If you'd told me on Wednesday morning that the Citigroup (C) I sold was at the bottom, I'd think you'd be right a good amount of the time. It's just that I was willing to sacrifice selling a portion at the bottom for fear that any more damage might have put me over the edge causing panic, etc.
Now, if you'd told me that the C shares I've got that are currently covered by calls would be in danger of being called away at $20, I'd have thought you were crazy. But, that's where we are today. What a wacky crazy week.
I did manage to add to my Goldman Sachs (GS) position in the retirement account... added some at 104.45 yesterday. So, for the record, the shares have a cost basis of $113.79. I did sell some tech to finance that purchase, but I guess I'm on the good side of that at the moment.
I guess in short, it sure looks like the little guy (me) sells his C at the bottom. On the bright side, I didn't sell off too much of it.

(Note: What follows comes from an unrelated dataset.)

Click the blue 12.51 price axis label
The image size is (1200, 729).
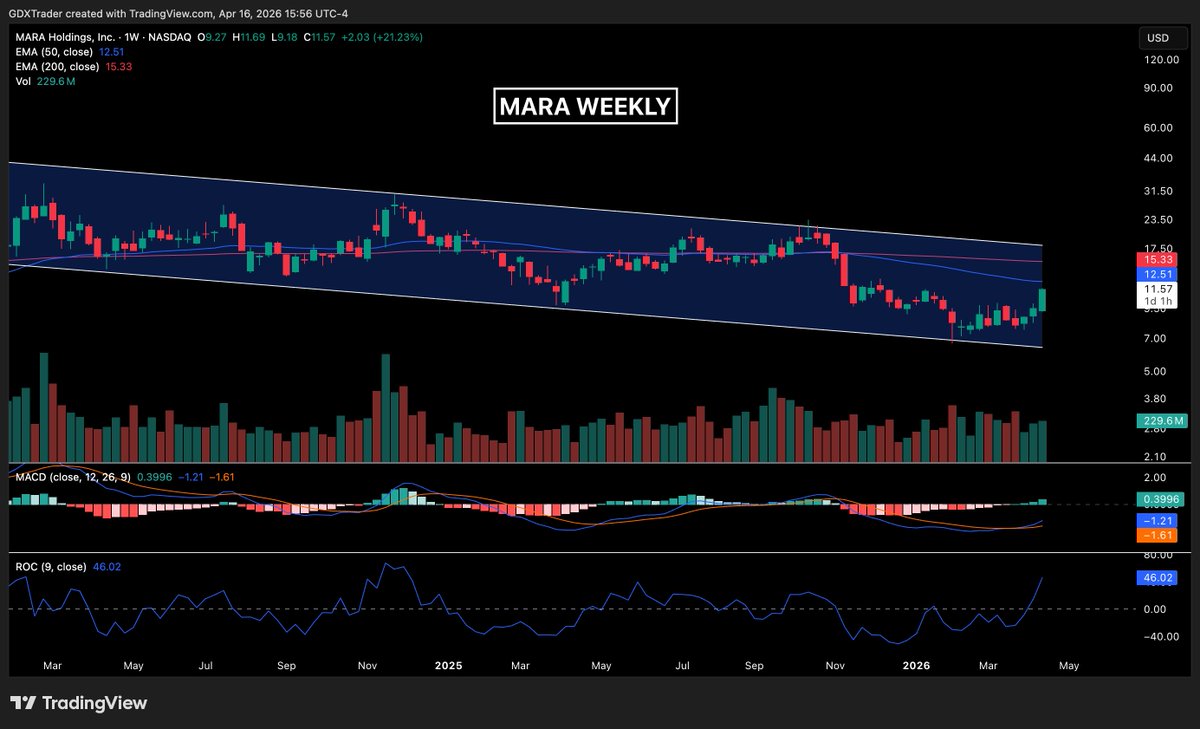point(1157,273)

As much as this market jump helps me, I am not necessarily a fan of the outright ban on short-selling of financial stocks. Of course, I don't have all the information on it, but it doesn't feel right. Creating an imbalance like this can't be what's in the best interest of the markets, but what do I really know.
-- Edit #1 --
Okay, the market's closed, and C closed above $20. Come Monday, I will be down to only 25% of my original position. Who would have guessed? Clearly, I did not.